§ PASSAGE PROPOSÉ:
◆ ◆ ◆ ◆ ◆ ◆ ◆
Dans les autres sections du site, Jaba Tengah et Jeroan, vous trouverez de nombreux bâtiments et constructions religieuses qui valent le coup d’oeil. Raffinés et colorés, c’est une plongée dans l’hindouisme. Un lieux idéal pour découvrir et s’imprégner de la culture religieuse locale.

En sortant du temple, ayant besoin d’un peu de monnaie, je me dirige vers un distributeur de billets situé sur le parking.
Pas plus grand qu’une cabine téléphonique, mais si j’en parle c’est à cause d’un détail assez improbable : il possède la climatisation !

Au beau milieu de la campagne profonde.
Près d’un édifice religieux.
Dans un minuscule cube.

« Non mais vous-êtes sérieux les mecs ? » me dis-je dans ma tête.

Les jours suivants je remarquerais que la plupart des ATM, à Ubud ou ailleurs, possèdent tous la même caractéristique.
Le client est roi…

En attendant, je retrouve mon hôte, et il me dépose en quelques minutes au second site que je souhaitais voir, Gunung Kawi.
Temple ainsi que complexe funéraire datant du XIe siècle, qui s’étend sur les bords de la rivière Pakerisan.

La particularité du lieu se situe en la présence de 10 statues taillées dans la roche d’une hauteur de 7 mètres chacune.
C’est un peu ambiance île de Pâques, et j’en prend encore une fois pleins les yeux.

Si l’on se rend en Asie, c’est vraiment pour découvrir ce genre de choses.
Pour se plonger dans une culture et une histoire si riche et si éloignée de la notre.

Une fois passé le complexe funéraire, j’arrive plus classiquement au niveau du temple, subdivisé comme d’habitude en différents bâtiments.

J’y trouve des petites mains en plein travail.

En effet, sur les rebords des temples, des femmes s’activent dans la fabrication d’offrandes.
Pour être plus précis, dans la conception du réceptacle à base de bambou ayant pour but de contenir les offrandes.
◆ ◆ ◆ ◆ ◆ ◆ ◆
§ DONNÉES ENREGISTRÉES:

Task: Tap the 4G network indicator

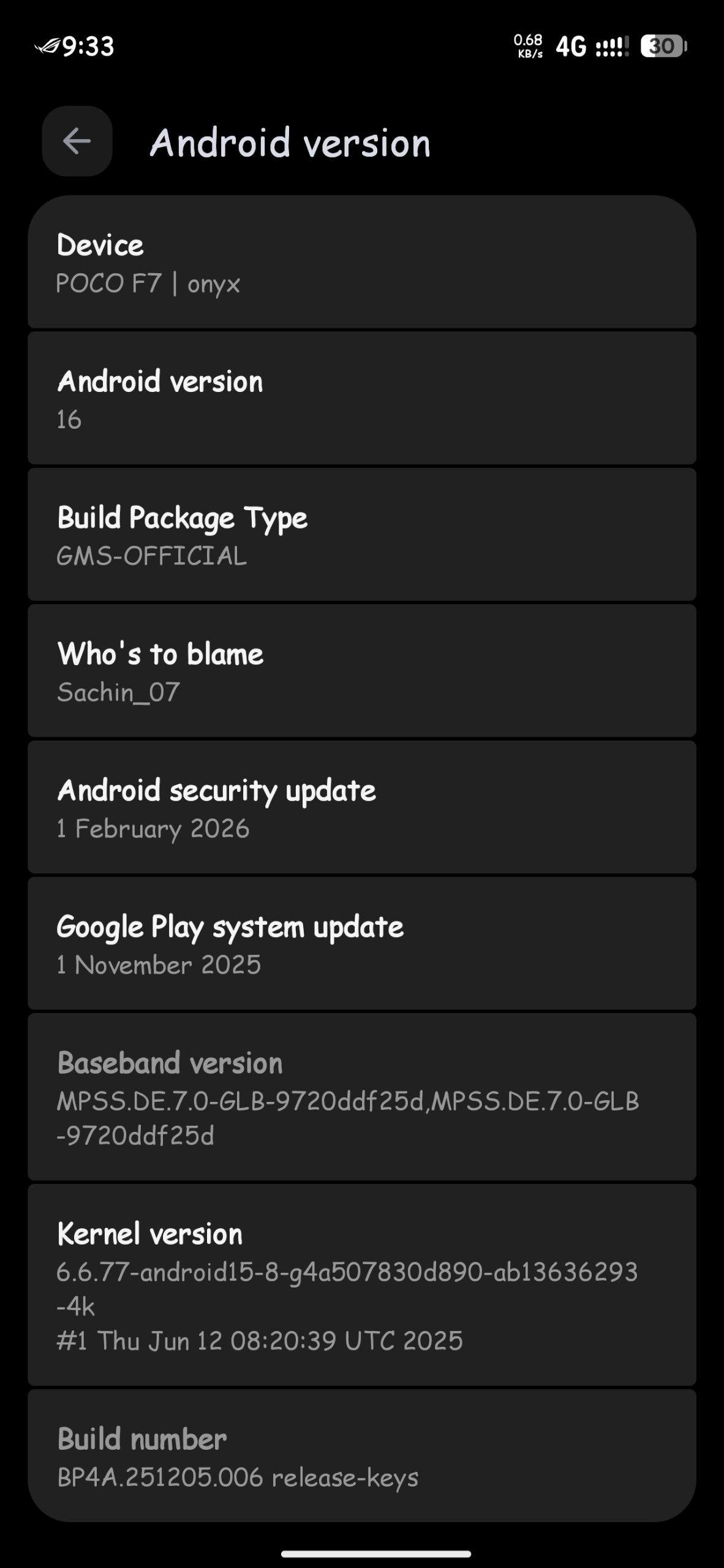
◆ ◆ ◆ ◆ ◆ ◆ ◆
§ TRAVAIL À RÉALISER:
**A)** Reproduisez fidèlement le passage du récit de voyage qui commence par « Près d’un édifice » et se poursuit jusqu'à « la rivière Pakerisan. ».
**B)** Rédigez la suite du récit de voyage à partir de sa dernière phrase.

§ RÉPONSES À L'EXERCICE:
**A)**
Près d’un édifice religieux.
Dans un minuscule cube.

« Non mais vous-êtes sérieux les mecs ? » me dis-je dans ma tête.

Les jours suivants je remarquerais que la plupart des ATM, à Ubud ou ailleurs, possèdent tous la même caractéristique.
Le client est roi…

En attendant, je retrouve mon hôte, et il me dépose en quelques minutes au second site que je souhaitais voir, Gunung Kawi.
Temple ainsi que complexe funéraire datant du XIe siècle, qui s’étend sur les bords de la rivière Pakerisan.

**B)**
Studieuses mais tout en lâchant des bonnes blagues de temps en temps au vue des éclats de rires, c’est un plaisir pour moi de découvrir l’envers du décors.

Je ne m’attarderais pas trop avec mon appareil, encore une fois pour ne pas qu’elles se sentent comme des bêtes de foire.

Les alentours de Gunung Kawi sont d’ailleurs des plus photogéniques.
A l’entrée du site, une vue plongeante sur une vallée composée d’une jungle épaisse s’offre à vous.

Au milieu de cet enfer vert, les locaux ont pourtant implanté des rizières, qui s’étendent à perte de vue.
Ce n’était surement pas leur objectif premier, mais le résultat est d’une beauté qui ne peut se savourer pleinement qu’avec vos propres yeux.

Nous rentrons en début d’après-midi sur Ubud, avec, me concernant, des images pleins la tête.

Le soir venu, j’explore ma ruelle pour y dénicher un petit restaurant.
J’en trouverais un au bout de la rue, juste avant de croiser la rue principale.

Ce petit établissement propose uniquement des soupes noodles.
Il faut dire qu’il est tenu par des vietnamiens.
Là encore en famille !

La maman en cuisine, la fille en cuisine et service, et le meilleur pour la fin, le grand père à la caisse.

Ce dernier, assis sur sa chaise au fond du restaurant, dispose sur sa table de la caisse et de toutes les feuilles et stylos nécessaire. Pour payer, il faut venir le voir, et essayer de lui faire comprendre quel plat vous avez consommé. Il sort alors ses lunettes pour lire ses fiches et sa calculette pour annoncer le prix exact.

J’y reviendrais souvent le soir, les prix étant raisonnable, et leurs soupes, à tomber.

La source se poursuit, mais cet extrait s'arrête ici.